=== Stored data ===
>>

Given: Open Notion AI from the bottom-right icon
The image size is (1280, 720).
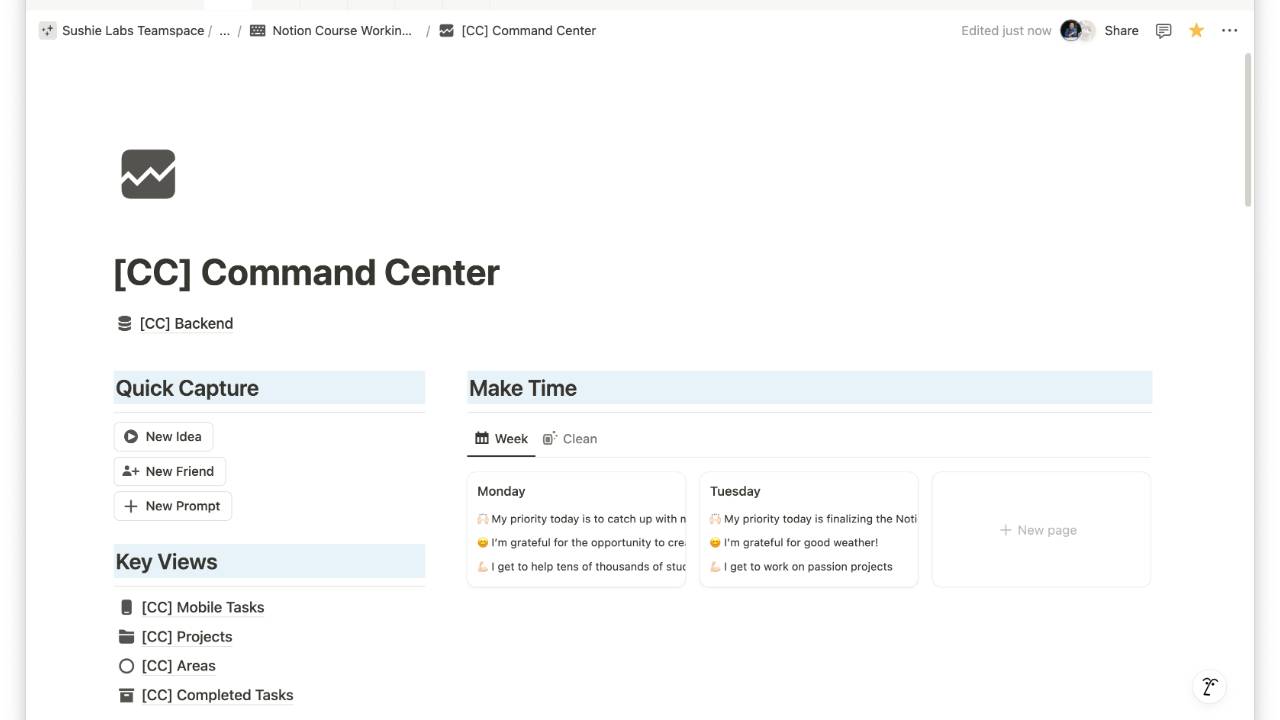Looking at the screenshot, I should tap(1209, 687).
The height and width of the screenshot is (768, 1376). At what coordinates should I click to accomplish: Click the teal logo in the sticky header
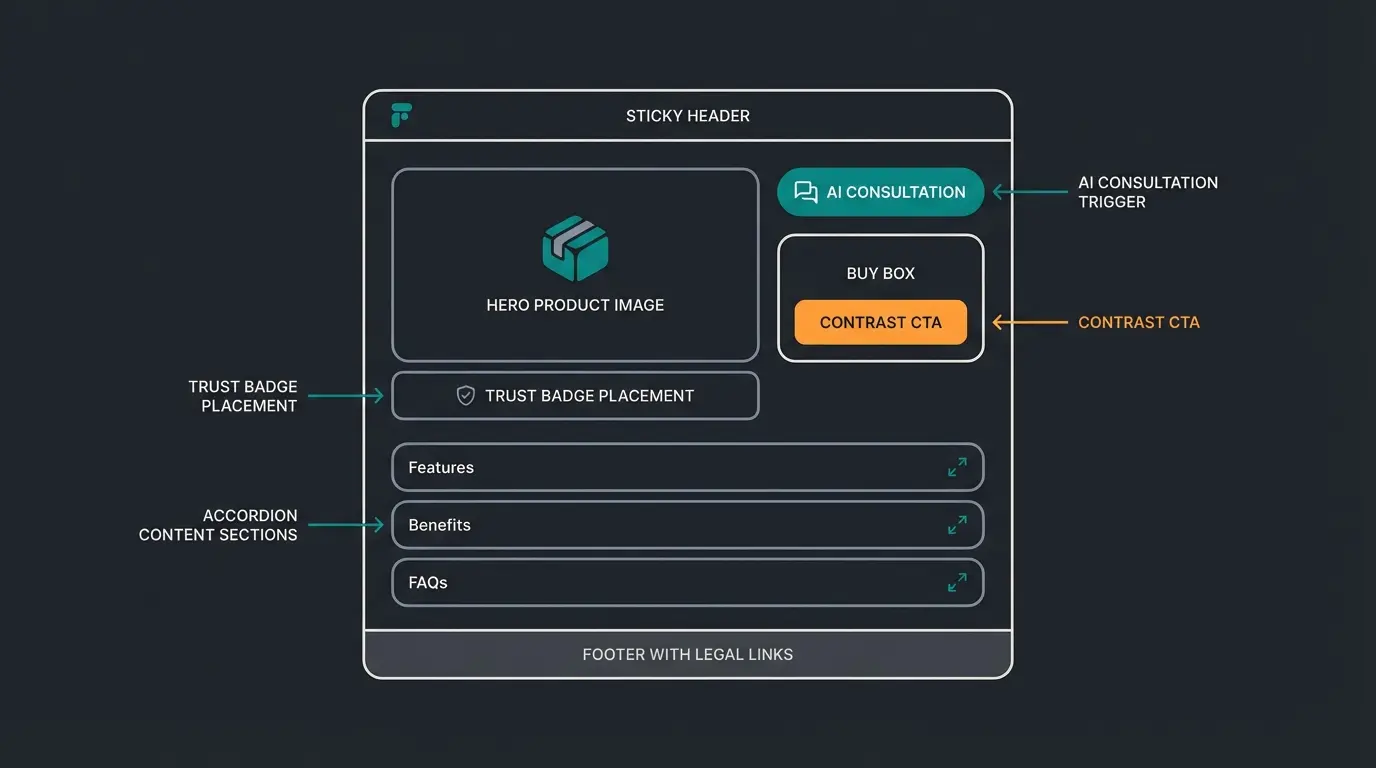401,115
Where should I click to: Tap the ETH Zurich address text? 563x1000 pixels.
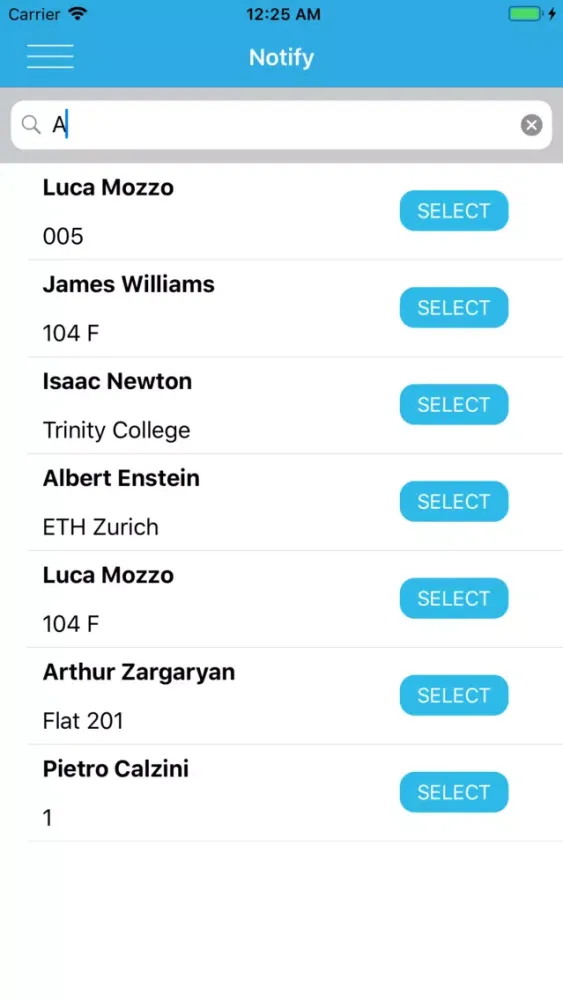101,527
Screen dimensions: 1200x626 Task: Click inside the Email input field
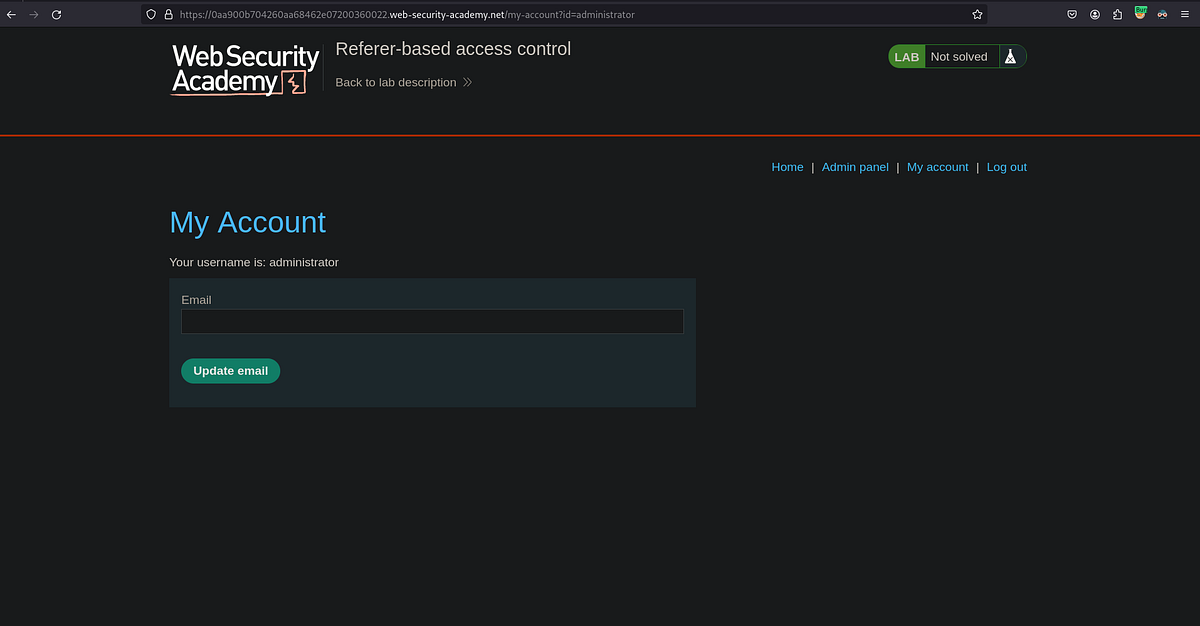tap(432, 321)
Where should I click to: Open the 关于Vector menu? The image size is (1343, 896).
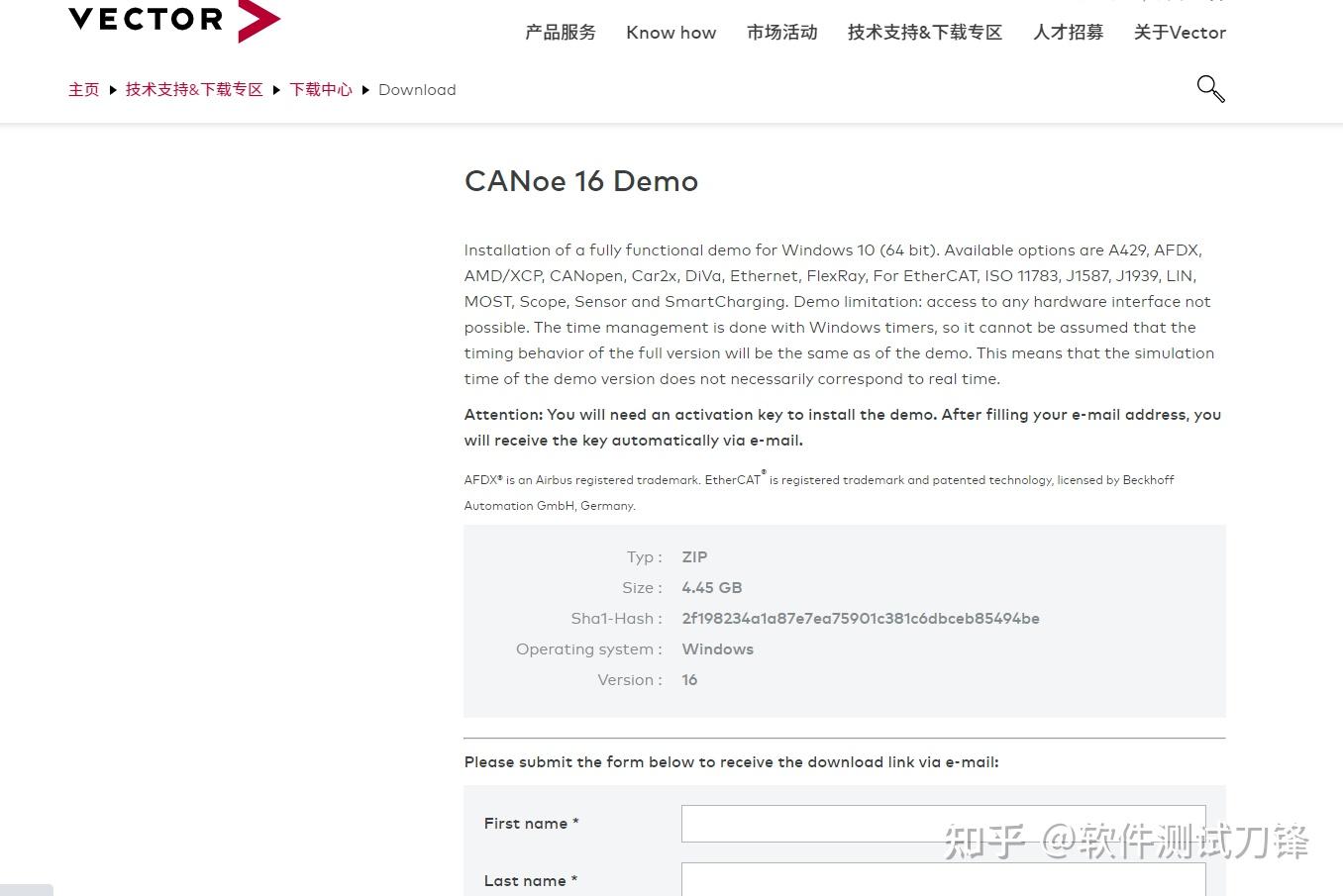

<<

Repeat each entry exactly as it appears; skip any picture.

=== RESPONSE TO THIS TASK ===
Given: Open Notion AI from the bottom-right icon
The image size is (1280, 720).
Looking at the screenshot, I should tap(1209, 687).
The height and width of the screenshot is (768, 1376). At what coordinates should I click to accomplish: Click the teal logo in the sticky header
401,115
Where should I click to: Tap the ETH Zurich address text? 563x1000 pixels.
101,527
Screen dimensions: 1200x626 Task: Click inside the Email input field
tap(432, 321)
Where should I click to: Open the 关于Vector menu? The image size is (1343, 896).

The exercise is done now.